YOUR OBJECTIVE
Pull each line holding the word "navigation" from the data.

Top of RECORDED INFORMATION

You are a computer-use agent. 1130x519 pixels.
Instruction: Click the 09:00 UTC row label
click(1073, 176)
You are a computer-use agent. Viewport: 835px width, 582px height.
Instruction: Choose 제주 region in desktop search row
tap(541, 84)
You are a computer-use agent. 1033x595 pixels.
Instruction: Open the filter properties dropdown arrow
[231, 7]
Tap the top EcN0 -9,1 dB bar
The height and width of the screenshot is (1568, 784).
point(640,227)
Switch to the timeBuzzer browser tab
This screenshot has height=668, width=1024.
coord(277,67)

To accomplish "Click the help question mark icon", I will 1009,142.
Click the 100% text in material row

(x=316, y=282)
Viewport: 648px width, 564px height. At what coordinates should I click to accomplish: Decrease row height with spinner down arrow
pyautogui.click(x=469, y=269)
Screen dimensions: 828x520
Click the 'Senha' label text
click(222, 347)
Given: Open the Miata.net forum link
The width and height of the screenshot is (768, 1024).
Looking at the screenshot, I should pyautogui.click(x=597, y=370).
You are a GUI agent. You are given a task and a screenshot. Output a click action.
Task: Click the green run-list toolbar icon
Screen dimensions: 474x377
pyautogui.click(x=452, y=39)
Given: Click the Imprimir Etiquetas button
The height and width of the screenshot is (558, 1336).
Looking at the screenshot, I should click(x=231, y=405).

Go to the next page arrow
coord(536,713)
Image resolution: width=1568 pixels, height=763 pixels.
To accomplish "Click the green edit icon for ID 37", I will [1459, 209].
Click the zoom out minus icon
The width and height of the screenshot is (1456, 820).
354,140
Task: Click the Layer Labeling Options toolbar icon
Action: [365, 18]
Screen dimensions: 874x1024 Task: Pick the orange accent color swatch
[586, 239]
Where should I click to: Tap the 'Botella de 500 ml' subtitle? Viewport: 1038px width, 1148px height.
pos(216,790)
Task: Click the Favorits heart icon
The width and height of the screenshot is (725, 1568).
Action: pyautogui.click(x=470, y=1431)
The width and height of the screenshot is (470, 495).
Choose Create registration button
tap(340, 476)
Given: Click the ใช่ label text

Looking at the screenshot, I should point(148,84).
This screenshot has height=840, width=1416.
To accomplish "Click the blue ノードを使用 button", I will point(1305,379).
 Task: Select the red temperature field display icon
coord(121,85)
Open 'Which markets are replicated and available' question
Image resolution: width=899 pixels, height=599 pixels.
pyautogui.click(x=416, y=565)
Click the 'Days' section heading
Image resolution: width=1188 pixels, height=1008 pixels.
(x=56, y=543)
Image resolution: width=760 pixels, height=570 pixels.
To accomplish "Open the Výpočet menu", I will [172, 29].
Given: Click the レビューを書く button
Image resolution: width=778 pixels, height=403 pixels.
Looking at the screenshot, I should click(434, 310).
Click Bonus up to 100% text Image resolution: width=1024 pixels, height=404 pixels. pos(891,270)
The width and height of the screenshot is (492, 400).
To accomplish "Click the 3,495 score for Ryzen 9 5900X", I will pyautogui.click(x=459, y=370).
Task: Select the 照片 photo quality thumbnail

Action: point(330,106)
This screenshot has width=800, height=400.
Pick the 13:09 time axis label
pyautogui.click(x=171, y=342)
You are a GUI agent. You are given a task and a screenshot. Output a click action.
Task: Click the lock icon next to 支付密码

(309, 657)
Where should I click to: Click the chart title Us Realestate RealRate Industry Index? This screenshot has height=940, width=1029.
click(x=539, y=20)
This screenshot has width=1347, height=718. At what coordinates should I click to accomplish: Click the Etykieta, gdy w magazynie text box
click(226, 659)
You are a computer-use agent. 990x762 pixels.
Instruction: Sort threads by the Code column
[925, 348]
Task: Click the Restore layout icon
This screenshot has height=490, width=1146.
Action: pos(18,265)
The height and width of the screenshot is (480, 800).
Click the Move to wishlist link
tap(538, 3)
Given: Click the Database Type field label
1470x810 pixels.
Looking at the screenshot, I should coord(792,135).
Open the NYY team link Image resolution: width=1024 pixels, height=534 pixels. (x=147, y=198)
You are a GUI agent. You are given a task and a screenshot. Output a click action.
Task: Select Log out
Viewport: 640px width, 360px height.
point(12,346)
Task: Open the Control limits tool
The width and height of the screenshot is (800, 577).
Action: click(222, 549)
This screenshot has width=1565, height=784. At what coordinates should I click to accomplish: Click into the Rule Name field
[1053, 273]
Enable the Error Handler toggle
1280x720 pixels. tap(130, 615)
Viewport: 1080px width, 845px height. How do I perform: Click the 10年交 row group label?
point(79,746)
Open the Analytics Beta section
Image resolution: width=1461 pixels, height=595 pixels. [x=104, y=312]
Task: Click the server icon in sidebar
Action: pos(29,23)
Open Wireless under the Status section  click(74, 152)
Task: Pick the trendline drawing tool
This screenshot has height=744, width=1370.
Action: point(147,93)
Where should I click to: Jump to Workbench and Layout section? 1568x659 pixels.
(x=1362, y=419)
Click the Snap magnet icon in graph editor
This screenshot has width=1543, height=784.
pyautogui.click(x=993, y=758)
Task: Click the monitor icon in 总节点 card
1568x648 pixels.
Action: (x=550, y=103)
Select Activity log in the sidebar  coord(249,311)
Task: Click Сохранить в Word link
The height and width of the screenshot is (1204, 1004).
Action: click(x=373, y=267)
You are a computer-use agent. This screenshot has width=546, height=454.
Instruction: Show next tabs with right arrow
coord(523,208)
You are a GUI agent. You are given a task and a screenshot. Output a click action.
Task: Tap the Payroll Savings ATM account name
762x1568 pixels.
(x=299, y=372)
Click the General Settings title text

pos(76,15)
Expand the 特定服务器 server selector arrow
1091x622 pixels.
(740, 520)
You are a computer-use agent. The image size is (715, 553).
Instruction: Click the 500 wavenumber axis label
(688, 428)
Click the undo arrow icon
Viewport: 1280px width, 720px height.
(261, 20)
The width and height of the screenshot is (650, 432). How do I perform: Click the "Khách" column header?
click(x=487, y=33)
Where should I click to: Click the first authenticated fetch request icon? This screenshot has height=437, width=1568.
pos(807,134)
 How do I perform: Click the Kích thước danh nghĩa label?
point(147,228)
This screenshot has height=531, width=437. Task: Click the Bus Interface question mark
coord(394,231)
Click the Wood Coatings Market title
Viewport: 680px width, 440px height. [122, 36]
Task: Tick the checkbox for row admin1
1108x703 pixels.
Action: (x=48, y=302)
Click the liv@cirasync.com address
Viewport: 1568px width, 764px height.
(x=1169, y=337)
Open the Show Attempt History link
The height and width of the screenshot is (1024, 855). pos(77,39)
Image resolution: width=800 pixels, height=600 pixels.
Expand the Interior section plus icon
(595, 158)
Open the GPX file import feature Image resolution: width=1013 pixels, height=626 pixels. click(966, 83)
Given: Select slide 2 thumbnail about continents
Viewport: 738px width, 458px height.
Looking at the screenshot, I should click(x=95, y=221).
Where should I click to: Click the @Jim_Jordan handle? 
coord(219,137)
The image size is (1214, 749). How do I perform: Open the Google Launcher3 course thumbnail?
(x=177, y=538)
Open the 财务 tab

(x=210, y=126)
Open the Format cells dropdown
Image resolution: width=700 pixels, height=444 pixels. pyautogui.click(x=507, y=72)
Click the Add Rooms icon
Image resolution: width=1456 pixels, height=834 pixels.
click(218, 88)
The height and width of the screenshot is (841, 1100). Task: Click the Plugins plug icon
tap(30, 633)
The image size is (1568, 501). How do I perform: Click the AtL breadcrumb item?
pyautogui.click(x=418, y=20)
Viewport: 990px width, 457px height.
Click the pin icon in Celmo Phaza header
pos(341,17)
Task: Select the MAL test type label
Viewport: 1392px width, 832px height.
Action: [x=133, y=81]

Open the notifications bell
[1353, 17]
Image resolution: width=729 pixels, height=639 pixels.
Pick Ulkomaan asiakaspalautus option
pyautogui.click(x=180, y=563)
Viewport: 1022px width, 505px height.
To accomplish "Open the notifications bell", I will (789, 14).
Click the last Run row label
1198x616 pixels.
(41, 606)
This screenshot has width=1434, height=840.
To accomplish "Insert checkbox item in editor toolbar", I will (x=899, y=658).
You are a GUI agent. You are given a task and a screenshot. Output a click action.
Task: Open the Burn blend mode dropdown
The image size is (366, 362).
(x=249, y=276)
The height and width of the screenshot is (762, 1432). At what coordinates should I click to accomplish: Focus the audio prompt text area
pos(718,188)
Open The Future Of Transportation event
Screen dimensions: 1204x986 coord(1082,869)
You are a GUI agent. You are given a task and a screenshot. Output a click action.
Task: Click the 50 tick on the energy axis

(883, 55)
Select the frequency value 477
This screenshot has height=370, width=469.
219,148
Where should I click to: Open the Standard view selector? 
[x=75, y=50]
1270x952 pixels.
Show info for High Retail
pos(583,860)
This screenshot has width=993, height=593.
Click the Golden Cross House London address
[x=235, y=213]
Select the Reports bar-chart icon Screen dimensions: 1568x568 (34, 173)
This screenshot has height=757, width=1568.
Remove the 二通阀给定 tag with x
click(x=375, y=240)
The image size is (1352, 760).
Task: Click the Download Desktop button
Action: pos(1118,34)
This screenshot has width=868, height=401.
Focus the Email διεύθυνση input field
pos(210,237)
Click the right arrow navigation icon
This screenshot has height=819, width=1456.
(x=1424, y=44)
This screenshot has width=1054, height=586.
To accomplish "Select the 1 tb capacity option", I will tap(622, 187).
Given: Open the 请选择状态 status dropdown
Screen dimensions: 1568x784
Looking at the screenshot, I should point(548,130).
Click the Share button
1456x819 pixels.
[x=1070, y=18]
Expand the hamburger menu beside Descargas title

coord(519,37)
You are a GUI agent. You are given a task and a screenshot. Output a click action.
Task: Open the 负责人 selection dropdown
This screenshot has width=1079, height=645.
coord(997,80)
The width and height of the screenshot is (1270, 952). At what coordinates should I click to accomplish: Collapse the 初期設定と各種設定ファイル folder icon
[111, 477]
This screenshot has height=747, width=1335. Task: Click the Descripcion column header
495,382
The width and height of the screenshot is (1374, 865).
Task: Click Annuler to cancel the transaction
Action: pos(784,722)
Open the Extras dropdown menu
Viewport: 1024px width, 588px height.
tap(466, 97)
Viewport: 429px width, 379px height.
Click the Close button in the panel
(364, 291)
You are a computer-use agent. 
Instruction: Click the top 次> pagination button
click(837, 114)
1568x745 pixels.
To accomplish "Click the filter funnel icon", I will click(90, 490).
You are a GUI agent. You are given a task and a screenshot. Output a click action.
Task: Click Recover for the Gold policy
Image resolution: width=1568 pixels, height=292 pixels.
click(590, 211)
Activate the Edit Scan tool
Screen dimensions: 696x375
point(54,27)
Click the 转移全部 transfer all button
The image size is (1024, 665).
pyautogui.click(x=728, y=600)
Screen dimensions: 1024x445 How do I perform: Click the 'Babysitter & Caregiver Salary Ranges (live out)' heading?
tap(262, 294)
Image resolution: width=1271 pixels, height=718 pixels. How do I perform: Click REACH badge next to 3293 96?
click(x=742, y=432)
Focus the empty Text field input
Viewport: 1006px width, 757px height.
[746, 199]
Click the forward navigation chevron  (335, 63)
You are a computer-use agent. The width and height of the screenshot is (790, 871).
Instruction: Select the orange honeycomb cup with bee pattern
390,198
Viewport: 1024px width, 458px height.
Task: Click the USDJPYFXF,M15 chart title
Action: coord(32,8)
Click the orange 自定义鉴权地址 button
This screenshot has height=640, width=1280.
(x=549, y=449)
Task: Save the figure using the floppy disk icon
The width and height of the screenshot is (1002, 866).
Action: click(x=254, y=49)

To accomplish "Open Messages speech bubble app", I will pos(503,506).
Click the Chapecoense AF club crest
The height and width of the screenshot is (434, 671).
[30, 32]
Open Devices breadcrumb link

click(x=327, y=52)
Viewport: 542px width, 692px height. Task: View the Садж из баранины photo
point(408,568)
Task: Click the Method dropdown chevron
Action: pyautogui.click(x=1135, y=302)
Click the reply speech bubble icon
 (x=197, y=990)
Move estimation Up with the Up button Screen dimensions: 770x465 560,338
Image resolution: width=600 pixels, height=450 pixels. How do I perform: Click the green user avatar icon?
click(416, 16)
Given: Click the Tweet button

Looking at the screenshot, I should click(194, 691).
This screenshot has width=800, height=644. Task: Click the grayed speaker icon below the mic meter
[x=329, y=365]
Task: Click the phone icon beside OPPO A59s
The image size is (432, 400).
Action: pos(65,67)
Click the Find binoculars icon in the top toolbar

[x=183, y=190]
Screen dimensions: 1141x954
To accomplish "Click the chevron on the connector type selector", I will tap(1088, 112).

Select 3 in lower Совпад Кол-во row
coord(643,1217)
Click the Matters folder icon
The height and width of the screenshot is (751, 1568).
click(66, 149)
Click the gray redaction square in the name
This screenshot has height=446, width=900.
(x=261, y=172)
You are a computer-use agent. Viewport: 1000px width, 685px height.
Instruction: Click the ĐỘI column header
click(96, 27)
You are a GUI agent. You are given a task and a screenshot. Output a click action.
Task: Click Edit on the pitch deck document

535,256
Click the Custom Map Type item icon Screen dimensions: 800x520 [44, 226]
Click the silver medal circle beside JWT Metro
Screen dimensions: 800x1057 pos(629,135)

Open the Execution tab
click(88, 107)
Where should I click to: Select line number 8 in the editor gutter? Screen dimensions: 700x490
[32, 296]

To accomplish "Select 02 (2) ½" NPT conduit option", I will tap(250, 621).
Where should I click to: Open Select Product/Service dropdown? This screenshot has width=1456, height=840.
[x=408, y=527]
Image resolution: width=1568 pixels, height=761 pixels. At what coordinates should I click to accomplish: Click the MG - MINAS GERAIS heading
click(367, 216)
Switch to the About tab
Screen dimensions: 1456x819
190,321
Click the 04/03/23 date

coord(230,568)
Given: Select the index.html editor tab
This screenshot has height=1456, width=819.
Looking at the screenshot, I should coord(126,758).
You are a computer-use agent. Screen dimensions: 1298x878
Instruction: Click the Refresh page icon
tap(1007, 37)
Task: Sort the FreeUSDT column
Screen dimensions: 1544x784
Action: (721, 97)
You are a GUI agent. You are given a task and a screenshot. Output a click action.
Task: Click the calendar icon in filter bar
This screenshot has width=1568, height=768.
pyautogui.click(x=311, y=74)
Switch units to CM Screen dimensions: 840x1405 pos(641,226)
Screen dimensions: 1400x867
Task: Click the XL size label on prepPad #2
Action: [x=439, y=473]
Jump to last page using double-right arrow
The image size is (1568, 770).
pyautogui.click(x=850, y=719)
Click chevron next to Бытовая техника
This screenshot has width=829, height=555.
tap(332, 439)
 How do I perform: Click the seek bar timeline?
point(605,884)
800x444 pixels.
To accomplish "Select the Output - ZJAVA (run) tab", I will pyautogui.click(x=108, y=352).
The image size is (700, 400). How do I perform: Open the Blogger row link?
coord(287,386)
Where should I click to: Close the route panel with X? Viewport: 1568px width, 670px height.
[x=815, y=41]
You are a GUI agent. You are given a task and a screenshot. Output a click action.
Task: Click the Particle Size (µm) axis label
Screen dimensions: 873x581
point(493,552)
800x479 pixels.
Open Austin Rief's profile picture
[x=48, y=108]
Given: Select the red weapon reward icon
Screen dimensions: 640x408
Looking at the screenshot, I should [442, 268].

Bottom of RECORDED INFORMATION

OUTPUT FOR THIS EXERCISE
Click the right arrow navigation icon
Click the forward navigation chevron  (335, 63)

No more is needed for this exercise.